Minimising patient and healthcare worker risks
Where patients are either known or suspected of having COVID-19, all healthcare staff involved in any aspects of patient contact, which includes receiving, assess and caring for patients are advised by NG171 to follow the UK government guidance on infection prevention and control. However, in cases where COVID-19 is diagnosed at a later stage and the patient was not initially isolated, NG171 advises staff to follow the government guidance on management of exposed healthcare workers in patients in hospital.

Diagnosis of acute myocardial injury in patients with suspected or confirmed COVID-19
NG171 alerts UK health professionals to the fact that evidence from Italy found that 9.5% of those dying with COVID-19 had acute myocardial injury or its complications. Moreover, these symptoms were similar to the respiratory complications of COVID-19 and could develop at any stage of infection.

NG171 defines potential acute myocardial injuries in those with COVID-19 which include:
• Acute coronary syndrome/arrhythmias/cardiac arrest
• Cardiogenic shock
• Cardiomyopathy
• Heart failure
• Myocarditis
• Pericarditis and pericardial effusion

NG171 defines the symptoms of acute myocardial injury in patients with COVID-19 which include:

  • Chest pain
  • Palpitation
  • Severe fatigue
  • Shortness of breath

Diagnostic tests
Health professionals are advised by NG171 that in patients who display and signs or symptoms of acute myocardial injury, it is important to measure high sensitivity troponin I (hs-cTnl) or T (hs-cTnT) or NT-proBNP and to perform an EGC.

These tests can help inform a diagnosis, in particular:

  • Evolving ECG changes suggesting myocardial ischaemia
  • NT-proBNP levels above 400ng/L
  • High levels of high sensitive troponin (either hs-cTnl or cTnT), especially where levels increase over time.

NG171 also advises that clinicians need to be aware that elevated troponin levels may actually reflect a cardiac inflammatory response to severe illness rather than acute coronary syndrome and that all information should be viewed within the clinical context of the patient.

Managing myocardial injury in those with suspected or known COVID-19 infection
It is advised in NG171 that all patients with a suspected or confirmed acute myocardial injury should be monitored in a setting that allows for any cardiac and respiratory deterioration to be rapidly identified. In addition, continuous ECG monitoring should be undertaken as well as regular blood pressure, heart rate and fluid balance checks.

NG171 recommends that where there is a clear diagnosis of myocardial injury, health professionals obtain specialist cardiology advice on treatment, any further relevant tests or imaging and to follow local treatment protocols.

In cases where there is a high suspicion of myocardial injury but no clear diagnosis, NG171 advises health professionals to repeat high sensitivity troponin and daily ECGs which may help to establish a clear diagnosis. NG171 suggests that staff seek specialist cardiology advice on the need for any further investigations to assist in the diagnosis such as transthoracic echocardiography.
NG171 also notes how drugs such as azithromycin and hydroxychloroquine, which have been used in some cases to treat COVID-19, can prolong the QTc interval.
NG171 stresses the importance of keeping patients, the families and carers fully involved and to discuss all of the possible risks and benefits from the different treatment options to enable them to make an informed decision about any treatment.

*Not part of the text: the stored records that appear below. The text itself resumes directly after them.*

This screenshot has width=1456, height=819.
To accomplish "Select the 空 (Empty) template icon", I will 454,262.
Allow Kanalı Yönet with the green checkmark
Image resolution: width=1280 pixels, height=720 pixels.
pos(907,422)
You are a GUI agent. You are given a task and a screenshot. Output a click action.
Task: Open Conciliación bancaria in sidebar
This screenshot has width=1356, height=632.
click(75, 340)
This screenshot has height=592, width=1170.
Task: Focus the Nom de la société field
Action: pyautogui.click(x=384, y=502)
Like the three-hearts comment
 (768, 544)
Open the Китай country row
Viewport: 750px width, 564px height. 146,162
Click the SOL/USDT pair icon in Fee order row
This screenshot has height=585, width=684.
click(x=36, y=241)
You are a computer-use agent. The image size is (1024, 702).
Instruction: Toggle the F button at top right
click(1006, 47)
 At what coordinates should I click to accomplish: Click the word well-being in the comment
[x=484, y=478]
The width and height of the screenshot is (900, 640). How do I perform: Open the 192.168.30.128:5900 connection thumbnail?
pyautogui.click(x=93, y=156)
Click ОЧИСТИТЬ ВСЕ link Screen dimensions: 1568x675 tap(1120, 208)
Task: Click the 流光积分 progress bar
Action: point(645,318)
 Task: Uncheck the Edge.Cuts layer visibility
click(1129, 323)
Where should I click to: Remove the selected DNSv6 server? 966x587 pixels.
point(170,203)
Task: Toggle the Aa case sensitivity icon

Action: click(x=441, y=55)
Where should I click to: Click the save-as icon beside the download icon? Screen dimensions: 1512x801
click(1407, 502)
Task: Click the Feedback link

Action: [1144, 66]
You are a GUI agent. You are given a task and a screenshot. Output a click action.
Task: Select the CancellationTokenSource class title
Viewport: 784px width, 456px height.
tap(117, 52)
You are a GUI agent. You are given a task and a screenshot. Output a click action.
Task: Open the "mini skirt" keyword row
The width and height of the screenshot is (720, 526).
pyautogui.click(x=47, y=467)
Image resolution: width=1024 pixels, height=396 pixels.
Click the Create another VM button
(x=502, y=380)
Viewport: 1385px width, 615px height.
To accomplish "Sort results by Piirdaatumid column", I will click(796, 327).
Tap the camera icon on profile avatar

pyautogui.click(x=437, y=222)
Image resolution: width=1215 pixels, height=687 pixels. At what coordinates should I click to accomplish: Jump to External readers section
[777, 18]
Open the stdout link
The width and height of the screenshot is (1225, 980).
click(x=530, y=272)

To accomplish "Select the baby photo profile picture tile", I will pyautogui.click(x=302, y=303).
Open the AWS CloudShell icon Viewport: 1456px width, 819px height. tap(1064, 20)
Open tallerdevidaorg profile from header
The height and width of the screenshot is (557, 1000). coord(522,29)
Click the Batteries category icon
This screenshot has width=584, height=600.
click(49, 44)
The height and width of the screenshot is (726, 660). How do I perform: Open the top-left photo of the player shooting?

If patients require critical care, NG171 suggests that clinicians have a clear treatment plan in place which addresses how the proposed treatment will lead to agreed outcomes and whether the plan and the outcomes are clinically realistic. Guidance on such decision-making is available from the British Medical Association and the Royal College of Physicians.

Finally, NG171 suggests that clinicians stop critical care treatment in cases where it becomes apparent that the desired outcomes are no longer achievable. Any such decisions should be fully recorded and discussed with the patient, family or carers.

NG171 is available online and interested readers should check this version for further updates.